DZ Know vient de Nankin, la capitale de la province du Jiangsu, à l'est du pays. Masiwei est de Chengdu, capitale de la province du Sichuan, au sud-ouest. Ils se sont rencontrés en 2015, par le biais de la communauté hip-hop sur Weibo, un réseau social chinois. En novembre de cette année-là, DZ, représentant en assurances, a déménagé à Chengdu pour rejoindre Masiwei, et se consacrer à la musique.

Forte de 14,5 millions d'habitants, Chengdu est célèbre pour sa cuisine épicée, sa réserve de pandas géants et, de plus en plus, sa scène hip-hop, qui gravite autour d'un collectif du nom de Chengdu Shuochang Huiguan, ou CDC, fondé en 2008 ( Shuochang – littéralement, « parlé-chanté » – est un des noms chinois du rap ; huiguan est un mot désuet qui désigne les espaces de rencontres axés sur le commerce que l'on pouvait trouver dans les villes chinoises jusqu'à la fin de l'époque impériale). Masiwei a rejoint le collectif quand il était étudiant à la fac, et c'est là qu'il a fait la rencontre des futurs Higher Brothers, Psy. P et Melo.
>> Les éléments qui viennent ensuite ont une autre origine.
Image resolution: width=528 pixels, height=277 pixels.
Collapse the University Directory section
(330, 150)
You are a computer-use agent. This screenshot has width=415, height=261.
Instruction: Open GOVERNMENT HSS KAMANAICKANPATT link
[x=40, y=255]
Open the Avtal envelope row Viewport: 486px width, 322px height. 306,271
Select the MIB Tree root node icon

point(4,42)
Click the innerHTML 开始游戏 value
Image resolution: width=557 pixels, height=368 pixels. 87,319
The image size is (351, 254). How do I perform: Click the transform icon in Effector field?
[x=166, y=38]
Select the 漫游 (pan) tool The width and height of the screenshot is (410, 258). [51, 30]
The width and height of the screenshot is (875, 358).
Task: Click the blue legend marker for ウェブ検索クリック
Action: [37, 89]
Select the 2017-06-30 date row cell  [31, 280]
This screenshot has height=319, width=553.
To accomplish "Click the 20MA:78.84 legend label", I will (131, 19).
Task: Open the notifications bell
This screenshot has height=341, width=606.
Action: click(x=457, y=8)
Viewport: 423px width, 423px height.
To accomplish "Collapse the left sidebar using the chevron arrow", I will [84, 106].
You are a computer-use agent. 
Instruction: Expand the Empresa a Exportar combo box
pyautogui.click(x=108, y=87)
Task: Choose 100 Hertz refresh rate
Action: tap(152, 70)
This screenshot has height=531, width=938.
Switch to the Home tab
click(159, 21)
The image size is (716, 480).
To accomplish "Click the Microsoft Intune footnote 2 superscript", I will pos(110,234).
Psy. P (Yang Junyi) et Melo (Xie Yujie), 23 ans tous les deux, sont moins mis en avant que Masiwei et DZ Know, mais ils ont aussi leurs fans. Psy. P est grand, l'air perpétuellement renfrogné et porte de longues dreads. C'est un parolier talentueux, mais il se démarque par sa voix, avec laquelle il alterne sans effort murmure rauque et puissantes envolées. Melo, à l'inverse, est le plus insouciant du groupe. Il est aussi celui qui ressemble à la star du cinéma hongkongais Tony Leung - suffisament en tout cas pour qu'une trentaine de fans lui fassent remarquer à chacun de ses post sur Instagram. C'est peu de temps après l'emménagement de DZ à Chengdu que commence l'histoire des Higher Brothers. En décembre 2015, DZ publie un morceau sur lequel apparaissaient Masiwei et Psy. P, titré « Haier Xiongdi », ou « Haier Brothers » en anglais, qui alliait un beat de trap menaçant avec des paroles absurdes à propos d'électroménager (Haier est une grande marque d'électroménager chinois). Les fans et les rappeurs chinois avec lesquels j'ai pu discuter dans mon périple avec le groupe m'ont tous dit que ce morceau avait été pour eux une révélation.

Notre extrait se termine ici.